[Start of Attachment]

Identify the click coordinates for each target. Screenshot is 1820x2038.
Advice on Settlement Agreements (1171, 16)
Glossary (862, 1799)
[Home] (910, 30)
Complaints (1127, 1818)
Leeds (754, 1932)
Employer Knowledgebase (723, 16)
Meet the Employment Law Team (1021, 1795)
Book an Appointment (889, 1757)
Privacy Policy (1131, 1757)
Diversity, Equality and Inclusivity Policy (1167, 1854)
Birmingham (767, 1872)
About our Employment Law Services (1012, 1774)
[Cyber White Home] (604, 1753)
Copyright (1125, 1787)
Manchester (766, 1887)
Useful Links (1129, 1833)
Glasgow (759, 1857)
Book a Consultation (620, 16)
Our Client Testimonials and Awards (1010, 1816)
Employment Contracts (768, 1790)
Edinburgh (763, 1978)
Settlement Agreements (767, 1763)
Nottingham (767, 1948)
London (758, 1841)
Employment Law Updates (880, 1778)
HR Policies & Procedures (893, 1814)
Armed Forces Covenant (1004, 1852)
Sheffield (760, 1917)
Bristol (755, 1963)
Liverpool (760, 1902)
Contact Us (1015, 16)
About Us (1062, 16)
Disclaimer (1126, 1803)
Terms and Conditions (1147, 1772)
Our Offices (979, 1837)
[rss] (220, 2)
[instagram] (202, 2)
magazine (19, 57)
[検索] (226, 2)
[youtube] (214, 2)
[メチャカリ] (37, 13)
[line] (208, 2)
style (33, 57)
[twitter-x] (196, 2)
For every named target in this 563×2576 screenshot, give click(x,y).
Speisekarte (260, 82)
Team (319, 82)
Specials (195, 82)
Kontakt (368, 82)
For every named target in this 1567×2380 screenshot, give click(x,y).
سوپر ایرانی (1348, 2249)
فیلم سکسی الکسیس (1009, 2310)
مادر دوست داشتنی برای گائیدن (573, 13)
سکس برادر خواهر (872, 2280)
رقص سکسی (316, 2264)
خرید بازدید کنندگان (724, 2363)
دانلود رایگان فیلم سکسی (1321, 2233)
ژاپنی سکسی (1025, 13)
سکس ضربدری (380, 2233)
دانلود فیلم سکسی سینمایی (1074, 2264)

[End of Attachment]

**WORK REQUIRED:** Search the data above for the string "فیلم" and report each line that holds it.

**ANSWER SPACE:**
فیلم سکسی الکسیس (1009, 2310)
دانلود رایگان فیلم سکسی (1321, 2233)
دانلود فیلم سکسی سینمایی (1074, 2264)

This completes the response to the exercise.